#### [EXERCISE PROMPT]
Restate word for word the lines in the listing below, starting at the line containing "895x591 pixels." and ending at the line containing "The width and", both included; leave out the rest.

#### [MATERIAL FOR THIS TASK]
- - - - - - -

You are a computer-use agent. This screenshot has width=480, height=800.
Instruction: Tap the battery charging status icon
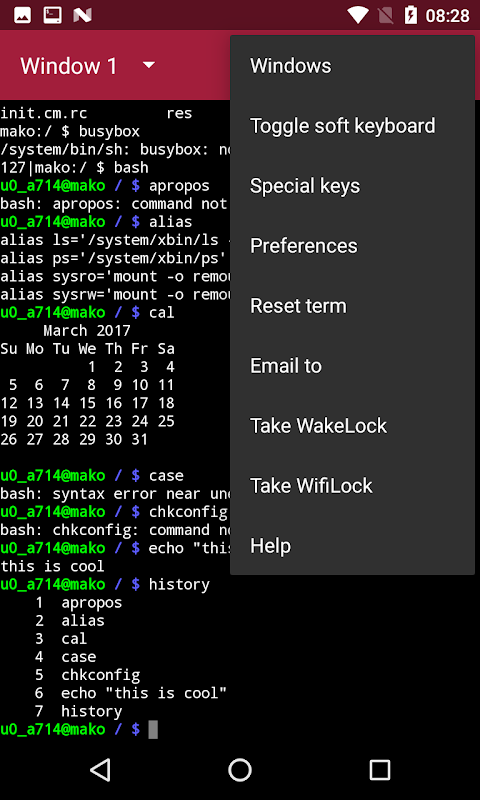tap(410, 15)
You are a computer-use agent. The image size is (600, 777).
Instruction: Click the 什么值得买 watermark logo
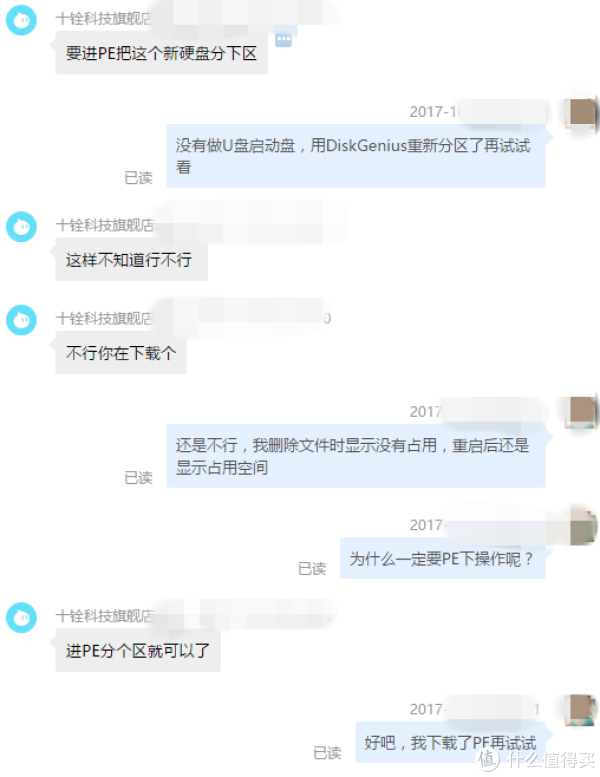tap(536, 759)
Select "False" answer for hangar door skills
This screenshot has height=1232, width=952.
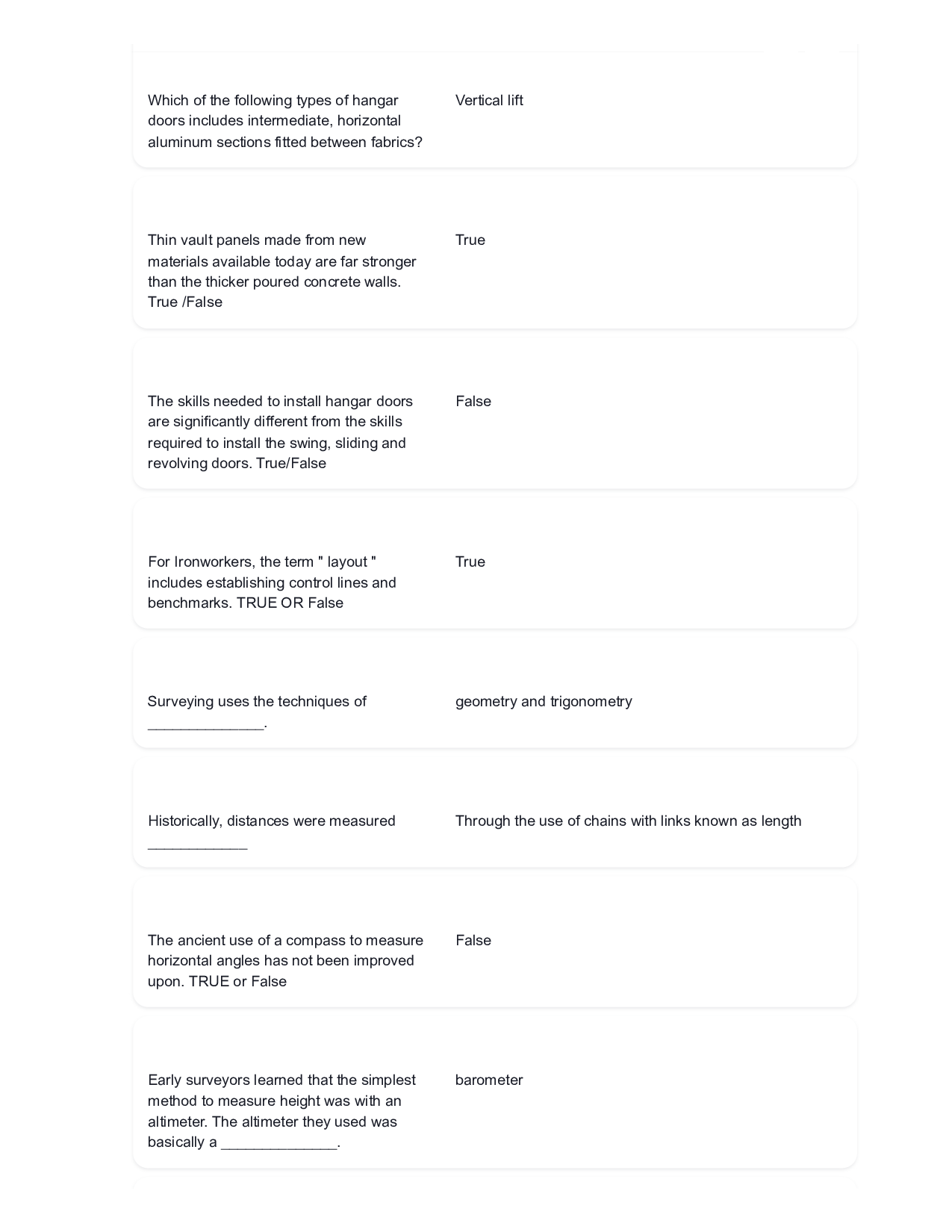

- - - - - - -

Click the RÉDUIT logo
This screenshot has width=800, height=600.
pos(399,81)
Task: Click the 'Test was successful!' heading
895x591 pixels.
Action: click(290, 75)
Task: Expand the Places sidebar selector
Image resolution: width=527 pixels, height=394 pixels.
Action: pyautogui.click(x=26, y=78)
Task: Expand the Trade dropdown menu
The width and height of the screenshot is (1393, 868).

- - - - - - -

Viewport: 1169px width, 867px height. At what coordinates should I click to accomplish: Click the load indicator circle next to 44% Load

- - - - - - -

#### [SOLUTION TO THIS EXERCISE]
895x591 pixels.
Action: click(290, 75)
Task: Expand the Places sidebar selector
Image resolution: width=527 pixels, height=394 pixels.
Action: pyautogui.click(x=26, y=78)
Task: Expand the Trade dropdown menu
The width and height of the screenshot is (1393, 868).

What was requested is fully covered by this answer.